Element and text location data:
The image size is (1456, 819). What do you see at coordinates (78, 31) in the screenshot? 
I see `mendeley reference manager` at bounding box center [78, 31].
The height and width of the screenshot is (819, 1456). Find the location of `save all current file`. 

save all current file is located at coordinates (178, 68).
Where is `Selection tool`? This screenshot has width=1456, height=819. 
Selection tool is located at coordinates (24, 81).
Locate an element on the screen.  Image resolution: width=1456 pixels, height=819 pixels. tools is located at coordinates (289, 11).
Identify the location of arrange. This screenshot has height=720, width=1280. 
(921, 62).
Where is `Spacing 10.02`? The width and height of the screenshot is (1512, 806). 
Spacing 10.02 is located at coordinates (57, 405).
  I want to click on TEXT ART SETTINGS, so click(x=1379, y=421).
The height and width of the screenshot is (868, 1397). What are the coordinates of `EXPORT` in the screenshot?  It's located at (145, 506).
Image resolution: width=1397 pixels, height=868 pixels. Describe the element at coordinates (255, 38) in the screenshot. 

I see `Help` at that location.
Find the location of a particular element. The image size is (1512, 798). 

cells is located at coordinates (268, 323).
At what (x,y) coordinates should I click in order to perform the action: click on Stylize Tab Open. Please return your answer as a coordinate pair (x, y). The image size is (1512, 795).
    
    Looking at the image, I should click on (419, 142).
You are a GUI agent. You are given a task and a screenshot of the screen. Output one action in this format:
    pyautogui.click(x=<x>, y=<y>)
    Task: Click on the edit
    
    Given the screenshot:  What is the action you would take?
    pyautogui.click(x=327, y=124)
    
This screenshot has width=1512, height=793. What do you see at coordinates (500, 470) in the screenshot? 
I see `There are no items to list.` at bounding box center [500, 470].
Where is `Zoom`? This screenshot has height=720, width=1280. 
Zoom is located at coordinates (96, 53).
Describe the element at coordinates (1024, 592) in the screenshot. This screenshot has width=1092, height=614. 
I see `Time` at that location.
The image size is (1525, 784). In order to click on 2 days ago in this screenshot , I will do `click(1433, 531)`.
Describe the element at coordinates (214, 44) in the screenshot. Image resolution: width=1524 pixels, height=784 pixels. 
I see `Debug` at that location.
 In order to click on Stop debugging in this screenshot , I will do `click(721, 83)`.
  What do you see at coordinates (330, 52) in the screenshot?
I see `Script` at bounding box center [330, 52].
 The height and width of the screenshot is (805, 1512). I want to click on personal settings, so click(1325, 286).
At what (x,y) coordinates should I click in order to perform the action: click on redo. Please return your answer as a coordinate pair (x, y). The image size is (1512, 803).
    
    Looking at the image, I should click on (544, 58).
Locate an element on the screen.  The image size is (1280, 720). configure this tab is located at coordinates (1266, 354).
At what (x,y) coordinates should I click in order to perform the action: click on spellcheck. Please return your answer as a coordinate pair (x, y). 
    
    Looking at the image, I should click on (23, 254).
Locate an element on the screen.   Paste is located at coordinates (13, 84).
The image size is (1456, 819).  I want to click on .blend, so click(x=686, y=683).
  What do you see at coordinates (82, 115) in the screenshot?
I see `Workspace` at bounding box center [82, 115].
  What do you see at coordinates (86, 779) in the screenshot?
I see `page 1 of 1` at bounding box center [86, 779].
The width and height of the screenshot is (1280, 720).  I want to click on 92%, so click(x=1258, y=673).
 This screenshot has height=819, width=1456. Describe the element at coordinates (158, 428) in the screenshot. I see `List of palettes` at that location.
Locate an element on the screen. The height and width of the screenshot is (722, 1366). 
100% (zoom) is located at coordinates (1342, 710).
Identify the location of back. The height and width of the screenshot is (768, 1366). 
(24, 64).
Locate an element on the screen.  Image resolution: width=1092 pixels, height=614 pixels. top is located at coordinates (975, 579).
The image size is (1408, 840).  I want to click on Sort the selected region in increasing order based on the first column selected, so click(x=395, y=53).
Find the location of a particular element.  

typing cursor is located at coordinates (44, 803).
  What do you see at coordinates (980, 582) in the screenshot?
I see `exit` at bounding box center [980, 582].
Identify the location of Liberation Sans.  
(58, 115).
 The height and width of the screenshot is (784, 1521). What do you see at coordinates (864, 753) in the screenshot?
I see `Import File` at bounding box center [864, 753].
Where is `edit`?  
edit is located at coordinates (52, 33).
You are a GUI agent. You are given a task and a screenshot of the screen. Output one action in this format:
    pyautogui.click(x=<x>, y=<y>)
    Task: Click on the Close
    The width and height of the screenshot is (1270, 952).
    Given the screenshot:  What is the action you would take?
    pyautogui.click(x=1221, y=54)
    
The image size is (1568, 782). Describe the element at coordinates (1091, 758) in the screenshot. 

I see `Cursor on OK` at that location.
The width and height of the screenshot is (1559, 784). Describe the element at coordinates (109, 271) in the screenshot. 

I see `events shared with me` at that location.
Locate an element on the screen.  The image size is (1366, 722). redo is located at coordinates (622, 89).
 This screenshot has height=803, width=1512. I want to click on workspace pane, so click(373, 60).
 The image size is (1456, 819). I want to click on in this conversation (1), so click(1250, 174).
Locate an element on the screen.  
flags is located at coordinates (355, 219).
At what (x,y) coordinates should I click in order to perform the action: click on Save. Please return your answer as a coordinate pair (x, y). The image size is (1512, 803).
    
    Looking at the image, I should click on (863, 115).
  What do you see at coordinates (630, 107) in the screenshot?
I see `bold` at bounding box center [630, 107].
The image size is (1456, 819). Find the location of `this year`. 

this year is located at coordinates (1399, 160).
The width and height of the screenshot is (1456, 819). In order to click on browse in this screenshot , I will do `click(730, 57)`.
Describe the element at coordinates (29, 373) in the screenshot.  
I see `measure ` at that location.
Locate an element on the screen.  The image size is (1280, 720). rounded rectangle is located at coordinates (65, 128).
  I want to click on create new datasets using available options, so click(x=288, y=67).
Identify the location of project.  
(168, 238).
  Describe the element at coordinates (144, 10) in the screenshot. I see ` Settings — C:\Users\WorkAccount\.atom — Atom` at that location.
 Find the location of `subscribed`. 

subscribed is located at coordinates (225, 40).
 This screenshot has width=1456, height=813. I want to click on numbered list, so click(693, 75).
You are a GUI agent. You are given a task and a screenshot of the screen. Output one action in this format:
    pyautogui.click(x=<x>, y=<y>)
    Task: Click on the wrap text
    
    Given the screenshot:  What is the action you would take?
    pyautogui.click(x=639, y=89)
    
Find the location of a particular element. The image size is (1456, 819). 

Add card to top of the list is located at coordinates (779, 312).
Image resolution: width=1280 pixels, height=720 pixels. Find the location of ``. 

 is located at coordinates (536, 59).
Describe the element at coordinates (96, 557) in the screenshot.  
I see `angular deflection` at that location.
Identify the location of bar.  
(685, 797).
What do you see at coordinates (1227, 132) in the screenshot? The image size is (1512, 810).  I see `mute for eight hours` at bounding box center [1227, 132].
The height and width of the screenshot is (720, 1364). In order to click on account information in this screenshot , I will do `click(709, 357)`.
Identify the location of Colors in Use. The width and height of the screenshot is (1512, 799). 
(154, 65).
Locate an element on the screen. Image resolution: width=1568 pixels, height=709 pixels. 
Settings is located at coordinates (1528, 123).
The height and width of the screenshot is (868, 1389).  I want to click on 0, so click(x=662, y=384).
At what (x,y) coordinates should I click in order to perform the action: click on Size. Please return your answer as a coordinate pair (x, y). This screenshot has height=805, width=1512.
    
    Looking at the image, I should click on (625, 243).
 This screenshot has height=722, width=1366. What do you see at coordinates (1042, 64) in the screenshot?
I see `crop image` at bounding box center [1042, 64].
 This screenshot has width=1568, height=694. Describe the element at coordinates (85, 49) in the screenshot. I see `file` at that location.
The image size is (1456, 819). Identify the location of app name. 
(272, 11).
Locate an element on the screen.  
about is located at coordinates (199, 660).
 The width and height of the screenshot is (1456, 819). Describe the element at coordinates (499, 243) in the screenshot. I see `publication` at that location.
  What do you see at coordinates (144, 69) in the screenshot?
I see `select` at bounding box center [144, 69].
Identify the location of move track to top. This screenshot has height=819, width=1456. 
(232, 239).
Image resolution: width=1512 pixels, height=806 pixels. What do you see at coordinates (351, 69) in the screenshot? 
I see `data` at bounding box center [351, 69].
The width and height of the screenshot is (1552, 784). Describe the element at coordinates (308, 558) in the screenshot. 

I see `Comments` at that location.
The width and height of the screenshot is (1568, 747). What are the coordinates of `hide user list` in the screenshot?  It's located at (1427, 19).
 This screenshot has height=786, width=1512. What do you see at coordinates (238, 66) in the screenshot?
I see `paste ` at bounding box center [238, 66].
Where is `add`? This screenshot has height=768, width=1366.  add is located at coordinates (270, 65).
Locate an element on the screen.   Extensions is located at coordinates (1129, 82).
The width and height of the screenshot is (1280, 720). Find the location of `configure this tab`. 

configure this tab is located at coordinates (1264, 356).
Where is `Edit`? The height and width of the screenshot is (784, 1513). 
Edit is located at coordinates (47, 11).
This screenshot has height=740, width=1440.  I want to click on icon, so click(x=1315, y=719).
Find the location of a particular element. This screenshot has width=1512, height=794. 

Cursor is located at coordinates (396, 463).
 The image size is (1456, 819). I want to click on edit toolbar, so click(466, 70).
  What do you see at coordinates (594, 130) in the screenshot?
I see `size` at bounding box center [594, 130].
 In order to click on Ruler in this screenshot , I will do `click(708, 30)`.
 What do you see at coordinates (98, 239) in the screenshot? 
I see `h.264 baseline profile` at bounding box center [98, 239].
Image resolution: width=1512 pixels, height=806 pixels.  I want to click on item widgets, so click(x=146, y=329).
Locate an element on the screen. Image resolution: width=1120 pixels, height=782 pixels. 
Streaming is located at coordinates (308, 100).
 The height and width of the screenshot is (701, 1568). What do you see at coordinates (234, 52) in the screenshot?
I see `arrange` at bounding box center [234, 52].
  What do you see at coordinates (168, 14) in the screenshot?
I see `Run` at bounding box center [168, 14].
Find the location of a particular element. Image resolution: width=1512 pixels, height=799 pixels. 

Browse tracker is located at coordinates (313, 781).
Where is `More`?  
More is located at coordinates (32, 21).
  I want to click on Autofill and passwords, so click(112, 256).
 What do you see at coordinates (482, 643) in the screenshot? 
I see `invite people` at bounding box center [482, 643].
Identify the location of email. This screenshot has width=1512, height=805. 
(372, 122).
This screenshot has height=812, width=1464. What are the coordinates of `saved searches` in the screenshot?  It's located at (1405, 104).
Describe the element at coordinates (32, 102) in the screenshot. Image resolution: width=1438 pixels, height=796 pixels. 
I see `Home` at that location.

### Objective:
Rewrite the listing above as a JSON list of strings, one string per line, from the line with "The width and height of the screenshot is (1552, 784)." up to and including the line with "so click(x=146, y=329).". Leave out blank lines.

### Answer to the problem:
[
  "The width and height of the screenshot is (1552, 784). Describe the element at coordinates (308, 558) in the screenshot. ",
  "I see `Comments` at that location.",
  "The width and height of the screenshot is (1568, 747). What are the coordinates of `hide user list` in the screenshot?  It's located at (1427, 19).",
  " This screenshot has height=786, width=1512. What do you see at coordinates (238, 66) in the screenshot?",
  "I see `paste ` at bounding box center [238, 66].",
  "Where is `add`? This screenshot has height=768, width=1366.  add is located at coordinates (270, 65).",
  "Locate an element on the screen.   Extensions is located at coordinates (1129, 82).",
  "The width and height of the screenshot is (1280, 720). Find the location of `configure this tab`. ",
  "configure this tab is located at coordinates (1264, 356).",
  "Where is `Edit`? The height and width of the screenshot is (784, 1513). ",
  "Edit is located at coordinates (47, 11).",
  "This screenshot has height=740, width=1440.  I want to click on icon, so click(x=1315, y=719).",
  "Find the location of a particular element. This screenshot has width=1512, height=794. ",
  "Cursor is located at coordinates (396, 463).",
  " The image size is (1456, 819). I want to click on edit toolbar, so click(466, 70).",
  "  What do you see at coordinates (594, 130) in the screenshot?",
  "I see `size` at bounding box center [594, 130].",
  " In order to click on Ruler in this screenshot , I will do `click(708, 30)`.",
  " What do you see at coordinates (98, 239) in the screenshot? ",
  "I see `h.264 baseline profile` at bounding box center [98, 239].",
  "Image resolution: width=1512 pixels, height=806 pixels.  I want to click on item widgets, so click(x=146, y=329)."
]